STATED EXERCISE
Reproduce the entries beginning at the line that contains "Select the CloudTrail" and ending with the line that contains "Open LocalSend battery", replacing "diskette" with "floppy disk" and leaving everything else unchanged.
Start
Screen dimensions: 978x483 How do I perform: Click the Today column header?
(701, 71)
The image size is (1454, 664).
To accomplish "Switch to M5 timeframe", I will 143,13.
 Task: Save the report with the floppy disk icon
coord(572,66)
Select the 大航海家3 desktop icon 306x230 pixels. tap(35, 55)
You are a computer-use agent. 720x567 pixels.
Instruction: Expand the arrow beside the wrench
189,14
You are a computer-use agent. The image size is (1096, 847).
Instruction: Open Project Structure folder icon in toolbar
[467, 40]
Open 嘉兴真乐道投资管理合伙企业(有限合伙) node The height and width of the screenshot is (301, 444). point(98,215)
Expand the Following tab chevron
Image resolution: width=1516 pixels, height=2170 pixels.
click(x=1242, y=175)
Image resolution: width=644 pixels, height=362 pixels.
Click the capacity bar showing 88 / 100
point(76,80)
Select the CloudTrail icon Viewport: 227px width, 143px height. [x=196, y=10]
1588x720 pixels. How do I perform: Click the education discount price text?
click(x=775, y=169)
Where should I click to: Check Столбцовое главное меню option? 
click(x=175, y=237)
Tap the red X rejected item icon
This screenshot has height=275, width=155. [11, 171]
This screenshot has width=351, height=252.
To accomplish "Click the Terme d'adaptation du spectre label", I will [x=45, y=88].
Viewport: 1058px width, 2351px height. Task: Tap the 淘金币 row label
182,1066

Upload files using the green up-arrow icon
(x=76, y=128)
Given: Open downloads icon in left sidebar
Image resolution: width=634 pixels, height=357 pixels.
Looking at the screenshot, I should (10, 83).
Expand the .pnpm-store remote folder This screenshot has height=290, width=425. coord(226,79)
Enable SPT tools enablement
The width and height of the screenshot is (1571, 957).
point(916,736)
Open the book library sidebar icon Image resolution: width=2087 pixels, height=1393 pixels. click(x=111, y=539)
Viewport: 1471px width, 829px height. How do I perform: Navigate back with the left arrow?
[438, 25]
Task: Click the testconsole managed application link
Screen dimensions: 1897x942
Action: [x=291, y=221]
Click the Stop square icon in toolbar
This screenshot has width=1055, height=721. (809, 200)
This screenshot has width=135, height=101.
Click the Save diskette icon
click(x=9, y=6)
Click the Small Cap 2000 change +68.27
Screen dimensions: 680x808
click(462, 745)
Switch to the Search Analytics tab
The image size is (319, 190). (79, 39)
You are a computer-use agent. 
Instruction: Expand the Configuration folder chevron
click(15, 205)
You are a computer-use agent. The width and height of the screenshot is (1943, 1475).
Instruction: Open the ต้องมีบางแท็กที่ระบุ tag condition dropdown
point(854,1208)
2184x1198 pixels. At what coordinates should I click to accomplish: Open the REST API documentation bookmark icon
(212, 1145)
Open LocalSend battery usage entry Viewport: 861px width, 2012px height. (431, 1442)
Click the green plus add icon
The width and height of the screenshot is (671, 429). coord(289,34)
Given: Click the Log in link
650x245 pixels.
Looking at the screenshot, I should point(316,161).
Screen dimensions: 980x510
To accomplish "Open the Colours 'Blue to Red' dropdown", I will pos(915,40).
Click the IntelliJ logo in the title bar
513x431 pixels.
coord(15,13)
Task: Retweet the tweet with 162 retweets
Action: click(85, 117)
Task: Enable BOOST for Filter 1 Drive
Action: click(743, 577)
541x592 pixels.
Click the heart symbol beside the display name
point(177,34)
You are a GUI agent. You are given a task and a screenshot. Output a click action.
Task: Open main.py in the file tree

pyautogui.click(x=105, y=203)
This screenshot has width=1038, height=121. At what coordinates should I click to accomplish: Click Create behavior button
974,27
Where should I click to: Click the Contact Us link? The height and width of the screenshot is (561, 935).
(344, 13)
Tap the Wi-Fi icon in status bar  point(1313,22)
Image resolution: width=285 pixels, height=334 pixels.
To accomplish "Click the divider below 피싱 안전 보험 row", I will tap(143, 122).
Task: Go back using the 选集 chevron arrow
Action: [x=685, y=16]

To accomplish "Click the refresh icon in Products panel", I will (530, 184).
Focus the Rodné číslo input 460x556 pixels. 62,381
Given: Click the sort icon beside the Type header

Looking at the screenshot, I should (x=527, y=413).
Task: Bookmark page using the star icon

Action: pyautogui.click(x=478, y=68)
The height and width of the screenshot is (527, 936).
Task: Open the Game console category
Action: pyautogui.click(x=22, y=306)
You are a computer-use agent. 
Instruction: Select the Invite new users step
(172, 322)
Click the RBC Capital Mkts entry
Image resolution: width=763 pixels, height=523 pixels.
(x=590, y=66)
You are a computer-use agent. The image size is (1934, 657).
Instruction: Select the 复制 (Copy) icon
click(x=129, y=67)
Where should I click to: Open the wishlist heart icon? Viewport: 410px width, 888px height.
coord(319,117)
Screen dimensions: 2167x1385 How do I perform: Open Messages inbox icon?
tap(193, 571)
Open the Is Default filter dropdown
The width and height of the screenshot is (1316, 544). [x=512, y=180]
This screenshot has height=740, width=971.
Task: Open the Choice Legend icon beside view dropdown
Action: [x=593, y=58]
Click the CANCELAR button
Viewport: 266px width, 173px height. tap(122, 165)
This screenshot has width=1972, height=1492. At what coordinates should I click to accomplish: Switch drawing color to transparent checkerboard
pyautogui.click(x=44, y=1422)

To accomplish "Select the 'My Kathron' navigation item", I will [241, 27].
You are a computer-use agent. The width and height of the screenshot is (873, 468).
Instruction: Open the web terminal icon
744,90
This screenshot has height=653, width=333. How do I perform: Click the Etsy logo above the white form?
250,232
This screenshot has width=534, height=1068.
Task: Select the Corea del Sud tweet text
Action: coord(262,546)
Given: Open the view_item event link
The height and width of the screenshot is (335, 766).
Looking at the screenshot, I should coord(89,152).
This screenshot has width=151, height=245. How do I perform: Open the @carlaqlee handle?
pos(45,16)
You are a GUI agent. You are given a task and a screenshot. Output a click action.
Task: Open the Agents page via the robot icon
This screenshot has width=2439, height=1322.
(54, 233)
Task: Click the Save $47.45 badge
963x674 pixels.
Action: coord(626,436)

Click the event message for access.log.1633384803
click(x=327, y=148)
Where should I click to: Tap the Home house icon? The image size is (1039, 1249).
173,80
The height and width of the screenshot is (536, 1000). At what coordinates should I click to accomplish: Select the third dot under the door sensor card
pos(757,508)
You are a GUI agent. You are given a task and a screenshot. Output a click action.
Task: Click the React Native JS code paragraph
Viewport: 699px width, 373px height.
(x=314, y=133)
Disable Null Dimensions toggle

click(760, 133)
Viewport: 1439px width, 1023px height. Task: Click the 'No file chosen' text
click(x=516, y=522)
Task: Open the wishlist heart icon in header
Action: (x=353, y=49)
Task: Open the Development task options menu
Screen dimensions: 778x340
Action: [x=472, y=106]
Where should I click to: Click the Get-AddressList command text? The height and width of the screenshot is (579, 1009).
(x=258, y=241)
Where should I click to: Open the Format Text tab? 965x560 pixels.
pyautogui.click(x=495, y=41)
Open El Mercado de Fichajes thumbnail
End
SOLUTION FOR THIS EXERCISE
Select the CloudTrail icon Viewport: 227px width, 143px height. [x=196, y=10]
1588x720 pixels. How do I perform: Click the education discount price text?
click(x=775, y=169)
Where should I click to: Check Столбцовое главное меню option? 
click(x=175, y=237)
Tap the red X rejected item icon
This screenshot has height=275, width=155. [11, 171]
This screenshot has width=351, height=252.
To accomplish "Click the Terme d'adaptation du spectre label", I will [x=45, y=88].
Viewport: 1058px width, 2351px height. Task: Tap the 淘金币 row label
182,1066

Upload files using the green up-arrow icon
(x=76, y=128)
Given: Open downloads icon in left sidebar
Image resolution: width=634 pixels, height=357 pixels.
Looking at the screenshot, I should (10, 83).
Expand the .pnpm-store remote folder This screenshot has height=290, width=425. coord(226,79)
Enable SPT tools enablement
The width and height of the screenshot is (1571, 957).
point(916,736)
Open the book library sidebar icon Image resolution: width=2087 pixels, height=1393 pixels. click(x=111, y=539)
Viewport: 1471px width, 829px height. How do I perform: Navigate back with the left arrow?
[438, 25]
Task: Click the testconsole managed application link
Screen dimensions: 1897x942
Action: [x=291, y=221]
Click the Stop square icon in toolbar
This screenshot has width=1055, height=721. (809, 200)
This screenshot has width=135, height=101.
Click the Save floppy disk icon
click(x=9, y=6)
Click the Small Cap 2000 change +68.27
Screen dimensions: 680x808
click(462, 745)
Switch to the Search Analytics tab
The image size is (319, 190). (79, 39)
You are a computer-use agent. 
Instruction: Expand the Configuration folder chevron
click(15, 205)
You are a computer-use agent. The width and height of the screenshot is (1943, 1475).
Instruction: Open the ต้องมีบางแท็กที่ระบุ tag condition dropdown
point(854,1208)
2184x1198 pixels. At what coordinates should I click to accomplish: Open the REST API documentation bookmark icon
(212, 1145)
Open LocalSend battery usage entry Viewport: 861px width, 2012px height. (431, 1442)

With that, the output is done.